When business owners are looking to buy surety bonds, it's typically because they have to fulfill some sort of requirement outlined in a law that regulates the profession. For this reason license and permit bonds are some of the most prevalent in today’s bonding market. These bonds are required as a prerequisite to getting a business license. For example, New York auto dealers must post a surety bond before they can be licensed to sell cars in the state. As such, New York auto dealer bonds reinforce state laws that regulate car dealerships.


Surety bond requirements also protect government funds as well as taxpayer money. For example, contract bonds are used by New York's construction industry to guarantee that contracting firms complete projects appropriately. If a contractor abandons work on a publicly funded project, the government can make a claim on the bond so the funds won't be lost.


Surety bonds protect business owners and their customers.

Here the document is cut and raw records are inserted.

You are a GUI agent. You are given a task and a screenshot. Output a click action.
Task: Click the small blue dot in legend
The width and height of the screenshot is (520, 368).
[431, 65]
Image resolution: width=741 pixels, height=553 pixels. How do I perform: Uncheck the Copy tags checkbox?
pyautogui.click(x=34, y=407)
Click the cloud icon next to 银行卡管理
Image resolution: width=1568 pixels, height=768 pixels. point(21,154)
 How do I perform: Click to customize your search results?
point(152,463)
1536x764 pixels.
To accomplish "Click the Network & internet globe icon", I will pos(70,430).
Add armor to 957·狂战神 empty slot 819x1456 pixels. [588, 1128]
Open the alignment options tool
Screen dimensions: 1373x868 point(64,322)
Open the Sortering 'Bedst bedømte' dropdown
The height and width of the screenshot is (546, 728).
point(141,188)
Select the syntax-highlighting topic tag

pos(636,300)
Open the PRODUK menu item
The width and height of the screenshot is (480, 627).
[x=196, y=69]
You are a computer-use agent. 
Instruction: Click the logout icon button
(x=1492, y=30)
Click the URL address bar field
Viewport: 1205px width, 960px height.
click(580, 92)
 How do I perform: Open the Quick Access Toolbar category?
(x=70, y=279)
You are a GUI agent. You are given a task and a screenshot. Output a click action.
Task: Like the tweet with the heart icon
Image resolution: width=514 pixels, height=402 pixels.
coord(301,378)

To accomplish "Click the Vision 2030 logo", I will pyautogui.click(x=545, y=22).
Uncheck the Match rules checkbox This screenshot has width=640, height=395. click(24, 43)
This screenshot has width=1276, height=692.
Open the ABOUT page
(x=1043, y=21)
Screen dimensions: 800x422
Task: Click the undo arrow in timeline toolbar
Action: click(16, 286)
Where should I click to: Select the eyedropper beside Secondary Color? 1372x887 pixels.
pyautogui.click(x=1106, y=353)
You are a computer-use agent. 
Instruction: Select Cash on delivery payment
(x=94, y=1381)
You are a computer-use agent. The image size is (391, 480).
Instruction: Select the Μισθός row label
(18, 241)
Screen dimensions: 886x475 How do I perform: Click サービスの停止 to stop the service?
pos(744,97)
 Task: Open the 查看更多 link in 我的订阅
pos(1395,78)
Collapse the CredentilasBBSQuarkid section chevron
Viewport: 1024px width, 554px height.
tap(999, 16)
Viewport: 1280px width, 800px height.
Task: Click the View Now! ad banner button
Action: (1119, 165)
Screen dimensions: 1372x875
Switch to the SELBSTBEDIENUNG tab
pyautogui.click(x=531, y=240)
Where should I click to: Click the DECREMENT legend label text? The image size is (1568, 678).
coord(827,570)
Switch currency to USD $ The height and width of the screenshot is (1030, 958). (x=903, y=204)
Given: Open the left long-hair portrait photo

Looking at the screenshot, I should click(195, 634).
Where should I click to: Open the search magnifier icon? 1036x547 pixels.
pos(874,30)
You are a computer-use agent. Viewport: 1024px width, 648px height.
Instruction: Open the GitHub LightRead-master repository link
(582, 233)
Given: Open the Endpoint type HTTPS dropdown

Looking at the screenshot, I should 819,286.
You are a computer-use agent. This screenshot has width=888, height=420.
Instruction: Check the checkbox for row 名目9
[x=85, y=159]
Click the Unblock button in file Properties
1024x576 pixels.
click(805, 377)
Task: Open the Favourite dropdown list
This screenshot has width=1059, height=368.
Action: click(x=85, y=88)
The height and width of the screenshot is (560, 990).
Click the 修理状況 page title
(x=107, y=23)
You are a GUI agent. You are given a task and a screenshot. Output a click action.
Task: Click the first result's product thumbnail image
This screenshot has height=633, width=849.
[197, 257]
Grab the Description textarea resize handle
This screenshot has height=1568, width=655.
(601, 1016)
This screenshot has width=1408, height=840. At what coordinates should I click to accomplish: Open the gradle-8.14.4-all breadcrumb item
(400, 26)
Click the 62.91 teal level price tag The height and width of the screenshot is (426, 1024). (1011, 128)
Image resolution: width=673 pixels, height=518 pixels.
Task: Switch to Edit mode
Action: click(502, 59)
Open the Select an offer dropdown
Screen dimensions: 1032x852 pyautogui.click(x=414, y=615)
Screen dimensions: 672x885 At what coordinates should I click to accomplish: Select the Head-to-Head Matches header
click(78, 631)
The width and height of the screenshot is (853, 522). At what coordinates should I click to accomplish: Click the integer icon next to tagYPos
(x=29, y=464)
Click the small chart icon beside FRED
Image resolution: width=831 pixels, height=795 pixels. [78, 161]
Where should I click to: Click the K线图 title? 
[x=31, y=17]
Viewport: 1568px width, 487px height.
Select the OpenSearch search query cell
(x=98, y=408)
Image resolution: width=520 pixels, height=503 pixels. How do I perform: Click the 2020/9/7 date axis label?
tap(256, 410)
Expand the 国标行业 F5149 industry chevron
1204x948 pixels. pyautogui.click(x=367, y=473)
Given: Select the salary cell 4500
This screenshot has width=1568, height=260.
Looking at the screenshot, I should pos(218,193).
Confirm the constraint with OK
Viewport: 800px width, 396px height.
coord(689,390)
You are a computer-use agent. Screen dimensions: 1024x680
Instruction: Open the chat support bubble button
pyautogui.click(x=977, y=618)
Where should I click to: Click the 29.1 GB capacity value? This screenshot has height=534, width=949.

The surety bond process is especially valuable because a neutral third party, the surety, evaluates the applicant before determining whether to issue a bond. The surety bond process can be frustrating for some applicants, and for good reason. Because surety providers want to avoid claims, they set stringent qualifications for their applicants. Surety providers are hesitant to issue bonds to applicants that have low credit scores, poor work histories or other signs of financial instability. The nature of this process keeps such individuals from entering the market, which protects consumers and legitimate companies from working with or losing business to risky enterprises.


Whatever the specific law be that requires a surety bond, rest assured it was put in place to protect against financial loss, whether it be on behalf of consumer purchases or government funds. Failing to maintain a surety bond as required by law can mean legal action for a business owner. Although the surety bond process might seem like a hassle to business owners who need bonds, the legal implications should be taken seriously.


This article was written by Danielle Rodabaugh, editor of the Surety Bonds Insider. One of the publication's ongoing goals is to educate professionals and their lawyers about the legal implications of surety bonds.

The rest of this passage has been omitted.